INTERVENTION DE S.E. MGR GIOVANNI LAJOLO

New York
Mercredi 27 september 2006

Madame le Président,

Le monde d'aujourd'hui et l'idéologie du pouvoir

1. Il n'y a pas si longtemps, il semblait que le monde était en train de devenir, à un rythme qui nous dépassait, un unique village global. La réalité d'aujourd'hui apparaît en revanche de plus en plus contrastée. Le monde est divisé par la culture, la foi, la richesse, et les degrés de progrès matériel, et, plus encore, par les attitudes à l'égard du pouvoir, de l'autorité et de la coopération. Nos efforts en vue de surmonter les divisions et d'aplanir les différences ont été hésitants et parfois même peu convaincants. Les tentatives en vue de renforcer les structures et les procédures des Nations unies pour le nouveau millénaire semblent contrecarrées par nos propres défauts. Comme le récent conflit entre Israël et le Hezbollah l'a démontré de façon tragique, ce n'est pas tant le manque d'expérience et de ressources en matière de conciliation et de maintien de la paix qui font que des civils vulnérables souffrent et meurent; il existe en amont la difficulté de former une volonté politique solide de la part de la Communauté internationale.

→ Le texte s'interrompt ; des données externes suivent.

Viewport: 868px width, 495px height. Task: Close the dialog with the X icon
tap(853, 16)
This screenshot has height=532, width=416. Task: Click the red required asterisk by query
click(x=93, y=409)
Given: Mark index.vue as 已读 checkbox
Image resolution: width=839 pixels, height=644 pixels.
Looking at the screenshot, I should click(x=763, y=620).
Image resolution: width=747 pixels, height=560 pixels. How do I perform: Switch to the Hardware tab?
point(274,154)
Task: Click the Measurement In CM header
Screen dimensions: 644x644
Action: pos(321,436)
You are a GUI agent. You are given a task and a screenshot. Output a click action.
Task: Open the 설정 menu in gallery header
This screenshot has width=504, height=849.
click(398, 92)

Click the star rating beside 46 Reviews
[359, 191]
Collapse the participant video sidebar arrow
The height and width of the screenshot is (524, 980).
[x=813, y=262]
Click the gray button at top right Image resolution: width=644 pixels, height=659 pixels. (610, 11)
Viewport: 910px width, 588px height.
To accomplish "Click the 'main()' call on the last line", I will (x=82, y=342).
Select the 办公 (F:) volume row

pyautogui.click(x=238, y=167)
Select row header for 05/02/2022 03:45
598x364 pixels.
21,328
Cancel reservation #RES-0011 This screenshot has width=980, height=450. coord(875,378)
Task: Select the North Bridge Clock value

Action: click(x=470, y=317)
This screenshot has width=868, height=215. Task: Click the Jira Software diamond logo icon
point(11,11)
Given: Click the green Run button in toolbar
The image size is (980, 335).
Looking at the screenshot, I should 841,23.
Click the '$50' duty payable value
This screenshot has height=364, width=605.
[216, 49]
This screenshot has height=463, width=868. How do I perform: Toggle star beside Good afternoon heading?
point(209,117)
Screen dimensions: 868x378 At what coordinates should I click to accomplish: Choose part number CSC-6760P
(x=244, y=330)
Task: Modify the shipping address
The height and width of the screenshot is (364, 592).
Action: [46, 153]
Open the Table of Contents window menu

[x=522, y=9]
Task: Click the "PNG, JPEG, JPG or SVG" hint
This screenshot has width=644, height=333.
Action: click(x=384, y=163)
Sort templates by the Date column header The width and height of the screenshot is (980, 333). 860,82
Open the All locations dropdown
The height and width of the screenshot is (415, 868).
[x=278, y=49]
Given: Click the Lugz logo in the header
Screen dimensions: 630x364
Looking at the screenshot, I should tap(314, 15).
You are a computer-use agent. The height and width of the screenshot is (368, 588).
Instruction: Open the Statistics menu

Dans le récit de la Tour de Babel, le monde antique nous a laissé une image de notre situation actuelle de division. A Babel, la confusion des langues est le symbole  des  divisions, des incompréhensions et des hostilités engendrées non pas par la nature, mais par l'orgueil de l'homme. L'orgueil humain empêche la reconnaissance du voisin et la reconnaissance de ses besoins et, plus encore, rend les personnes méfiantes. Aujourd'hui, cette même attitude fondamentale négative a donné lieu à une nouvelle barbarie qui menace la paix dans le monde. Les terroristes, ainsi que leurs diverses Organisations, en sont la version contemporaine, en reniant les conquêtes les plus importantes de notre civilisation. Dans un ordre d'idées totalement différent, on ne peut nier que les super-puissances, les puissances régionales, les ambitions de puissances et les peuples opprimés cèdent également parfois à la tentation de croire, en dépit du témoignage de l'histoire, que seule la force peut conduire à un juste règlement des relations entre les peuples et les nations. L'idéologie du pouvoir méprise toute limite donnée au recours à la force. Elle peut aller jusqu'à considérer la possession d'armes nucléaires comme un élément de fierté nationale, et elle n'exclut pas la possibilité monstrueuse d'employer les armes nucléaires contre ses adversaires. Aujourd'hui, huit pays - auxquels d'autres pourraient être tentés de s'unir - possèdent des armes nucléaires, représentant environ 27.000 têtes nucléaires - assez pour détruire plusieurs fois notre planète. Entre temps, l'application du Traité de Non-prolifération des Armes nucléaires semble être en perte de vitesse, et le Traité d'Interdiction totale des Tests nucléaires doit encore être ratifié par certains pays pour pouvoir entrer en vigueur. Comment pouvons-nous rester silencieux?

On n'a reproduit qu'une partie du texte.